Früher war auf unser Haus Verlaß gewesen. Sobald wir uns davon entfernten, strahlte es für uns wie für Seeleute der Leuchtturm, der bei jedem Wetter eine sichere Rückkehr und heimische Geborgenheit verspricht. Wir konnten getrost den Blick von ihm wenden, uns auf der Spur von Abenteuern davonschleichen. Das Haus blieb, unbeweglich wie ein Fels im Sturm.

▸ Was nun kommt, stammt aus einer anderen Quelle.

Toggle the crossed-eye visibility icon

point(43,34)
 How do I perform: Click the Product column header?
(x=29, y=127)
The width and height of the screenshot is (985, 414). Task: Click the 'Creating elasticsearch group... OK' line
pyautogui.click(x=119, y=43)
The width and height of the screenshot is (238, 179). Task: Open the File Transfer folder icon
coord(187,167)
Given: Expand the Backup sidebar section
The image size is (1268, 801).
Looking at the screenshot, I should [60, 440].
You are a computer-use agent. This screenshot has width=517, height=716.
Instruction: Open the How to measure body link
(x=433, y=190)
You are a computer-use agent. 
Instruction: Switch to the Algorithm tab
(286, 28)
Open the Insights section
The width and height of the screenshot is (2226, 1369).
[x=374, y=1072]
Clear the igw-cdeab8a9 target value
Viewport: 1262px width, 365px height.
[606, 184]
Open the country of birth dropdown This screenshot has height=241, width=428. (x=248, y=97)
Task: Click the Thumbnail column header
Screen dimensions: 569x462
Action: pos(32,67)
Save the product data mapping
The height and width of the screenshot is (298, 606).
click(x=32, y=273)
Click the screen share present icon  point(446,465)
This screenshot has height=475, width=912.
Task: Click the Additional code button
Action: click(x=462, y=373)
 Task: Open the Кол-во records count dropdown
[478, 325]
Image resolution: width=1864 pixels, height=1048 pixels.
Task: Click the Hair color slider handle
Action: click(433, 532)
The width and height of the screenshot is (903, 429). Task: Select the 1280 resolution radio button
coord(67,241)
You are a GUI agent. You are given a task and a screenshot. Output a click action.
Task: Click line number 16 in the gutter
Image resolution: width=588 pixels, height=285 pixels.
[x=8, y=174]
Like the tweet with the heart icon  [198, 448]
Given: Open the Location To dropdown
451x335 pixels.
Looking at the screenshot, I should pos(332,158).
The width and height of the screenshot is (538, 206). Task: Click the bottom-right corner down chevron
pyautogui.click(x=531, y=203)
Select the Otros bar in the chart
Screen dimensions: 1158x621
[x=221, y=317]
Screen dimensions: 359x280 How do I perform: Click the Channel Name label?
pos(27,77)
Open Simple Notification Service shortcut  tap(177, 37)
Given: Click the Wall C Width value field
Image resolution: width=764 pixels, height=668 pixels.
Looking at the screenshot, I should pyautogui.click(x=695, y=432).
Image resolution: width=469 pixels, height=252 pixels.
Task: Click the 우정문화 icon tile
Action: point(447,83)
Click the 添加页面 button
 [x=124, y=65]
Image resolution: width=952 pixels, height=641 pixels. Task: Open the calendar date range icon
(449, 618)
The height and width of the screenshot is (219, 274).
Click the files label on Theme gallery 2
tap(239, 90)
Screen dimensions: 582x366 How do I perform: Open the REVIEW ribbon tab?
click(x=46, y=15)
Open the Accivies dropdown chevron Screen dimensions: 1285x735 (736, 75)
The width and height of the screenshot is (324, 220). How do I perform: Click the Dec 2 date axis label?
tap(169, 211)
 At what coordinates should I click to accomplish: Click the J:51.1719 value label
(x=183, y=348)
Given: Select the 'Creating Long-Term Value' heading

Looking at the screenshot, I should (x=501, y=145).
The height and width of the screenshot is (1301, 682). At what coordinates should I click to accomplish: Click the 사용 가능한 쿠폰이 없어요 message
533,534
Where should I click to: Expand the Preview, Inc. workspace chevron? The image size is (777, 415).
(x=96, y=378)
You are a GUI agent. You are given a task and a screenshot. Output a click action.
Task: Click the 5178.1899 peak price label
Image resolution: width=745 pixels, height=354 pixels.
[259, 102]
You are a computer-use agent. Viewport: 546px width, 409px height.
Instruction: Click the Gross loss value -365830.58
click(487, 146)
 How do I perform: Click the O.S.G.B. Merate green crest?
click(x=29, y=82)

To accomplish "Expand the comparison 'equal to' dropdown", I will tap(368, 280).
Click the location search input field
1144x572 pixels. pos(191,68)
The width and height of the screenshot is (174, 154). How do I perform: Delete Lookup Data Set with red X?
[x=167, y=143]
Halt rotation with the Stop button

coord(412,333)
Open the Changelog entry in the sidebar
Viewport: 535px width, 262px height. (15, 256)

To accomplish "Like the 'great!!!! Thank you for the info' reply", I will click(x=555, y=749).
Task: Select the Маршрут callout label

Woran lag es nur, daß dieser Felsblock mir nun wie von Wind, Salz und Wellen ausgehöhlt vorkam? Hatte es mit unserer veränderten Umwelt oder mit uns selbst und unserem Alter zu tun? Irgendwie gab es jedenfalls einen Sprung in unserer Beziehung zu dem alten Haus, welches, von vielen Fremden bestürmt, uns nicht mehr zu gehören schien es führte plötzlich ein Eigenleben, gehorchte uns nicht mehr.
Es fing damit an, daß die Flüchtlingsfamilie aus Caen bei uns einzog. Am selben Tag brachte Papa zwei amerikanische Offiziere zum Mittagessen mit. Ohne Vorwarnung! Dafür händigte er uns eine bunte Broschüre aus, wo Insignien, Tressenstreifen, Litzen, Wappenschilder und Ordensbänder aller Waffengattungen der amerikanischen Armee farbengetreu abgebildet waren, »damit ihr euch auf Anhieb auskennt, wenn ich zukünftig amerikanische Freunde nach Le Molay bringe!« So war er, unser Vater! Trotzdem oder gerade deshalb freuten wir uns mächtig über seine Anwesenheit (nicht nur wegen unserer Sorgen um Michel).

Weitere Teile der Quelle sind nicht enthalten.